Top of EXTRACT

Comprehensive health devolution – a really bad idea

devolving health

Tucked away on page 6 if today’s Daily Nation (3rd Sept 2013) was this very interesting piece. Bodies representing medical practitioners nationally are seeking to stop the gazetting of the comprehensive devolution of health services to the counties.


Now this may be dismissed by some as a jubilee ploy to stall devolution….. but this is an extremely simplistic, thoughtless way of looking at things.
The plan to comprehensively devolve all health services to the county is insane. The education sector was extremely careful to avoid comprehensive devolution and those in the health sector ought to have worked equally hard to convince the nation that devolving health comprehensively is a bad idea.
When the current breed or governors and senators were MP’s a bill was tabled in parliament that would have enabled all county hospitals (then provincial and some District) to be nationalised – receiving support from the central government, like Kenyatta National Hospital. But feeling that their power was being reduced, the MP’s refused to pass the bill- they wanted to be future governors with our health in their hands.
Health programs which include infant vaccinations, family planning…. all the way to equipping theatres has been left to the county governments to decide. The county government will pay salaries, buy drugs and equipments for all health facilities within their county….. how will this work?
How will programs like NHIF or HSSF work in this devolved system?
Would you rather listen to governors banging tables, wanting more power or the Kenya Medical Practitioners, Pharmacists and Dentists Union along with Kenya National Union of Nurses as well as the Kenya Health Professionals Society, who have filed this petition? The later are associations of people who know how the health systems in this country operate.
This is not party politics but the health of the ordinary citizens at stake. Let us not politicise it into anti-devolution etc shenanigans and look deeply into the issues at hand.

Bottom of EXTRACT
Top of INFORMATION PROVIDED

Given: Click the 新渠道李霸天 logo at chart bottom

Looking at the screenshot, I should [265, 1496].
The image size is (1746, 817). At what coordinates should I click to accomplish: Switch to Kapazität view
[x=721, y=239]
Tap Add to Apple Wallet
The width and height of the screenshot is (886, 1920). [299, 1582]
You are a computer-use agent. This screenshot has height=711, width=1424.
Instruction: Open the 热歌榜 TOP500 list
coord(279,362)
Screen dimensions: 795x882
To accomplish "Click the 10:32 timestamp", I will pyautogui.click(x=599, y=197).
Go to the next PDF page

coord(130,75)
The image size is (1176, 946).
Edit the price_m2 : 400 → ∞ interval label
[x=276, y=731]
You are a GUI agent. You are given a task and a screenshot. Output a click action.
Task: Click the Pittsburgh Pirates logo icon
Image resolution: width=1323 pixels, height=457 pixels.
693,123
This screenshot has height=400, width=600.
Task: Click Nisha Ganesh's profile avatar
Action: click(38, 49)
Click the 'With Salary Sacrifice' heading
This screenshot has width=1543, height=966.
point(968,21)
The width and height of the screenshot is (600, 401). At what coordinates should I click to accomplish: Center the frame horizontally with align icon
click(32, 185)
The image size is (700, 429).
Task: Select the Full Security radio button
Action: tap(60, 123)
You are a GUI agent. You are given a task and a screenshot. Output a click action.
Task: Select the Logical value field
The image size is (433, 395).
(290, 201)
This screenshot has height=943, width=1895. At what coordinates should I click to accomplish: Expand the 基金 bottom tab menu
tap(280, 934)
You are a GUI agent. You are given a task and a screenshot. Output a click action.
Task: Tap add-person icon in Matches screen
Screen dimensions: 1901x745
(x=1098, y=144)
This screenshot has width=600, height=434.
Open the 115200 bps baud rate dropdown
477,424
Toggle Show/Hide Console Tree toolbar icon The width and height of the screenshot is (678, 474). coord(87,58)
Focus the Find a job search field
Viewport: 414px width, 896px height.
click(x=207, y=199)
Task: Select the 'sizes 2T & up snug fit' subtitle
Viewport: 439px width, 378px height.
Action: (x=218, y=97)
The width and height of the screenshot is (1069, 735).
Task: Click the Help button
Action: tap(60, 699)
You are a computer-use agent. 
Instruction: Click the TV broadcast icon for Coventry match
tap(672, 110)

Bottom of INFORMATION PROVIDED

=== EXERCISES TO COMPLETE ===
a: From the health devolution post above, extract the passage starting at the words "Health programs which" and ending after "issues at hand.", with no changes.
b: Summarize the health devolution post in two sentences.

=== TASK RESPONSES ===
a:
Health programs which include infant vaccinations, family planning…. all the way to equipping theatres has been left to the county governments to decide. The county government will pay salaries, buy drugs and equipments for all health facilities within their county….. how will this work?
How will programs like NHIF or HSSF work in this devolved system?
Would you rather listen to governors banging tables, wanting more power or the Kenya Medical Practitioners, Pharmacists and Dentists Union along with Kenya National Union of Nurses as well as the Kenya Health Professionals Society, who have filed this petition? The later are associations of people who know how the health systems in this country operate.
This is not party politics but the health of the ordinary citizens at stake. Let us not politicise it into anti-devolution etc shenanigans and look deeply into the issues at hand.

b: Bodies representing medical practitioners are seeking to stop the gazetting of the comprehensive devolution of health services to the counties, a plan the writer calls insane and contrasts with the education sector's care to avoid comprehensive devolution. The writer recalls that today's governors and senators, as MPs, refused to pass a bill that would have nationalised county hospitals, questions how counties will pay for salaries, drugs, equipment and programs like NHIF or HSSF, and urges that the matter be treated as the health of ordinary citizens rather than party politics.